India’s Pahalgam Propaganda and the Long History of Misinformation Against Pakistan
India’s recent propaganda campaign around the Pahalgam incident is no one-off aberration, but the latest in a very long, perilous narrative of warfare waged through narratives against Pakistan....
India’s recent propaganda campaign around the Pahalgam incident is no one-off aberration, but the latest in a very long, perilous narrative of warfare waged through narratives against Pakistan. Rather than a local miscommunication or missing communication, the Indian state has long used fabricated news, forged narratives, and manipulation to demonize Pakistan globally. By doing so, New Delhi not only distorts facts but aggravates tensions, reinforces distrust, and thwarts the chances of regional peace.
Pahalgam incident, in which India too quickly blamed Pakistan for a militant attack on Hindu pilgrims, is a classic case of reflexive disinformation. Within minutes of the attack, Indian media outlets burst with unsubstantiated accusations, sensationalized headlines, and imagery calculated to incite anti-Pakistan hatred. No investigation. No evidence. Pure instant demonization. The story was too good to be true: a holy Hindu pilgrimage sullied by bloodshed, with Pakistan immediately cast in the role of the perpetrator. In fact, even Indian security experts were left scratching their heads at the absence of credible forensic or operational intelligence to substantiate the charges, but the story had already caused its harm, worldwide trending hashtags, hot talk show arguments, and a fresh cycle of hate that made Pakistan the eternal villain.
This is nothing new.
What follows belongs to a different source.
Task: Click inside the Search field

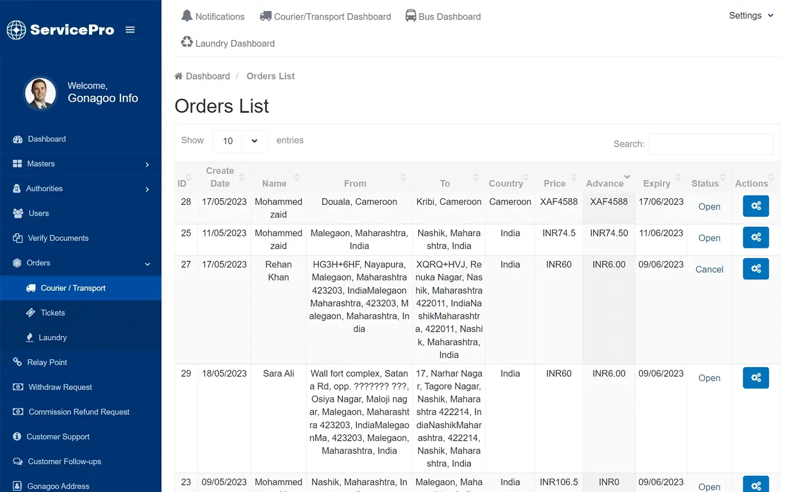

India has an extensive and perilous history of using information as a battlefield. From the 2019 Pulwama attack, when New Delhi carried out airstrikes without providing international proof, to the disinformation machine uncovered by the EU DisinfoLab, India has deliberately built an international echo chamber of lies. The EU DisinfoLab 2020 report exposed an enormous fake news machinery operated by Indian forces: more than 750 spurious media outlets, dozens of occupied NGOs, and identity theft of even deceased UN officials, all to vilify Pakistan, and yet, with such breathtaking disclosures, the Indian state was hardly held accountable. Instead, it redoubled its effort at narrative warfare.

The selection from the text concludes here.